Articolo:
________________________________________

[Probabilmente
discuteremo ancora a lungo – uso la formula usata qualche giorno fa
da Ernesto Galli della Loggia – «se
quella che stiamo vivendo è una guerra “di religione”, ovvero
una guerra in cui “c’entra la religione”, ovvero ancora una
guerra in cui una parte “si serve della religione”» (Corriere
della Sera,
30.7.2016). Abbiamo
cominciato a discuterne 15 anni fa, ma finora la discussione non è
servita a molto. È che i concetti di guerra e di religione non sono
così univoci come solitamente si è portati a credere,
se ne dovrebbe discutere solo dopo essersi messi d’accordo
sul significato dato ai termini. Per
quanto riguarda la religione, poi, quando nel
prenderne in considerazione una di cui si sappia poco o niente si usano
categorie ritenute idonee a comprenderne un’altra,
peraltro a torto, perché neanche di quella poi se ne sa molto di
più, la confusione è inevitabile. Per queste ragioni si deve ritenere utile ogni occasione che consenta di spiegarsi a dovere, e la lettera che segue, quella di un lettore che ha ritenuto fosse troppo lunga per postarla a commento di quanto ho scritto su un editoriale di Angelo Panebianco, mi pare la offra a chi, come nel caso del lettore, ritiene che «stiamo vivendo una guerra “di religione”», o che comunque sia «una guerra in cui “c’entra la religione”», e a chi ritiene, come ho più volte scritto su queste pagine, che la religione c’entra, sì, ma solo come sovrastruttura, e che, a darle altro valore, si corre il rischio di gettare benzina sul fuoco.]
Ho
letto l’articolo di Panebianco, e inizialmente ho avuto la sua stessa impressione riguardo quel «salto di qualità». Poi mi sono
detto chissà, magari per Panebianco i terroristi islamici vedono
«gli uomini-simbolo della odiata cristianità occidentale» come il
mostro che, se abbattuto, ti permette di passare il livello o una
testa di cervo da appendere al muro come trofeo (visto anche che
nell’Islam una figura tale, cioè un tramite tra il fedele e dio,
non esiste e quindi trasuda blasfemia) e allora sì: forse «salto di
qualità» assume un certo senso. Ma tutto ciò non ha molta
importanza. Ne ha, invece, capire quale ruolo giochi davvero la
religione in questo scontro. Lei dice che è una sovrastruttura, un
vestito che s’indossa per «chiedere il saldo delle proprie
frustrazioni».

________________________________________

Elenca, per favore, tutte le formulazioni con cui la frase di Ernesto Galli della Loggia citata nell'articolo descrive la guerra che stiamo vivendo. Le righe che seguono non sono necessarie.

Righe tratte da un dataset di puntamento:
________________________________________

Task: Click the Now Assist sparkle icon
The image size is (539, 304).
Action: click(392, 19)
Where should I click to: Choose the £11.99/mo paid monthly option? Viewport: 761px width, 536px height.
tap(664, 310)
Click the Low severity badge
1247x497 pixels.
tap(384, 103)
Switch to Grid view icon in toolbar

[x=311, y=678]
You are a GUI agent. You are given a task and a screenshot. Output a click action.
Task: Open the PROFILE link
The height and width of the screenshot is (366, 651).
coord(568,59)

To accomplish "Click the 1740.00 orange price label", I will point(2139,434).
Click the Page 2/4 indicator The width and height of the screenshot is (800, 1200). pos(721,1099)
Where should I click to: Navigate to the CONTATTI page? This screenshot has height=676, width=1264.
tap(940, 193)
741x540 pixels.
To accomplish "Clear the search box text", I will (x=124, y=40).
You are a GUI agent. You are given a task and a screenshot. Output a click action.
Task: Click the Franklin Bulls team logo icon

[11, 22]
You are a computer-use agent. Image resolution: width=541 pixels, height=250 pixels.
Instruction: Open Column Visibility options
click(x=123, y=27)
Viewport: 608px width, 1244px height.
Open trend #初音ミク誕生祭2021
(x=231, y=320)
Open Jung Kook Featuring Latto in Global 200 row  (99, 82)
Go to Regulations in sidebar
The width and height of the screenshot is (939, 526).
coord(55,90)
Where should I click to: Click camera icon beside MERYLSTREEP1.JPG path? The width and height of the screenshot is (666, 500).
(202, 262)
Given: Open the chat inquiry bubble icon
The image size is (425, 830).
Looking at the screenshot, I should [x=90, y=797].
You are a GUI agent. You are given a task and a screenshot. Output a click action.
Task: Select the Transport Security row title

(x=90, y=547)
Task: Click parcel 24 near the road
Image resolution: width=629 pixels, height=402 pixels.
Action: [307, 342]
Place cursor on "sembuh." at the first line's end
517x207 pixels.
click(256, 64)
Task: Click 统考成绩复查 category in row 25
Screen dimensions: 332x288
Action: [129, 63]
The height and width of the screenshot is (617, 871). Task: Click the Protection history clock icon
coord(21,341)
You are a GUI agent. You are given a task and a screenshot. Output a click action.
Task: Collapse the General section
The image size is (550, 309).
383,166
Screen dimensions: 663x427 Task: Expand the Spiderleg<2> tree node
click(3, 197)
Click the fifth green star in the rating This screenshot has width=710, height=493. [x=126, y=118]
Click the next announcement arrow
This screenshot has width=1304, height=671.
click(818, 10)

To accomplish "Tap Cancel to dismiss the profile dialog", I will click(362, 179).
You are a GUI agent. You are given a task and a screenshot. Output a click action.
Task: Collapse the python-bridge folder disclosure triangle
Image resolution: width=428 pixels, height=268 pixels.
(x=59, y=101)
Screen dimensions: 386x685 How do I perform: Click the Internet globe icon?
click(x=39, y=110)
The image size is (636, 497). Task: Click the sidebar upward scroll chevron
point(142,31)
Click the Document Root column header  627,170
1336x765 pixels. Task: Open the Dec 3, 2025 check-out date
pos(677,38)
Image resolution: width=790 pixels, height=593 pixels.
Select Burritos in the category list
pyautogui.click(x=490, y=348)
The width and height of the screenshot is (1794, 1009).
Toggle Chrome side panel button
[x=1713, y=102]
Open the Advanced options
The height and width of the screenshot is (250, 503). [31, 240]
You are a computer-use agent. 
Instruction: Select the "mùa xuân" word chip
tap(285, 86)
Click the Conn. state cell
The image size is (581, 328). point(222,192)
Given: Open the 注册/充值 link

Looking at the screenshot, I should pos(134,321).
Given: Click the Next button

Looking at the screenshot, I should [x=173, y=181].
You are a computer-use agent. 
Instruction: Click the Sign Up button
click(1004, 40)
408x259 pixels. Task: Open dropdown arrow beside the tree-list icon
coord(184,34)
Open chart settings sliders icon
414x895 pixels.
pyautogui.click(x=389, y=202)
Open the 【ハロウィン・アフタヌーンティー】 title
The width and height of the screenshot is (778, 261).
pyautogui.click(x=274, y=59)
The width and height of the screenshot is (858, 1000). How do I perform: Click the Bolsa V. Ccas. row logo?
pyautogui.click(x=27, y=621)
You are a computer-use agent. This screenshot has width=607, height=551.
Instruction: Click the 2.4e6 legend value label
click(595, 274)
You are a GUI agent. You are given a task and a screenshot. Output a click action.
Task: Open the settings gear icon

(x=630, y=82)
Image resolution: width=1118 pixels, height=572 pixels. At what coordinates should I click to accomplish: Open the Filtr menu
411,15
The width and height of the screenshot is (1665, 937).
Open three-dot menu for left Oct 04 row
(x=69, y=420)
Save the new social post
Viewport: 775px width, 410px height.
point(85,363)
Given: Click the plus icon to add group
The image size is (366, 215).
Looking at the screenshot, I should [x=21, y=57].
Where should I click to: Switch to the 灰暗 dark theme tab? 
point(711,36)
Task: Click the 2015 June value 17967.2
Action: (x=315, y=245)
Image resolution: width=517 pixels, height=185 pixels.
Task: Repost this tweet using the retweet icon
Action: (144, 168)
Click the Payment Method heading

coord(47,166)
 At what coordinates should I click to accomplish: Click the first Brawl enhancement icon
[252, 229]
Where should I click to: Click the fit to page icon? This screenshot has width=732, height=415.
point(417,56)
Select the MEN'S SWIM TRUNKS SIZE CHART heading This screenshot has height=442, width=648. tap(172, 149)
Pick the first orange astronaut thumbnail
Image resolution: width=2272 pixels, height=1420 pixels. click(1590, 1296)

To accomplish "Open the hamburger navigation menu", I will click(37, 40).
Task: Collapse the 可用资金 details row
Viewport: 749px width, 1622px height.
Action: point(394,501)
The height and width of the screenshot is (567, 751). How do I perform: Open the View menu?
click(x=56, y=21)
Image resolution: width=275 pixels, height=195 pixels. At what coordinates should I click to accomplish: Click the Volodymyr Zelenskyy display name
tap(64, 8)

________________________________________

Risposta all'esercizio:
- una guerra "di religione"
- una guerra in cui "c'entra la religione"
- una guerra in cui una parte "si serve della religione"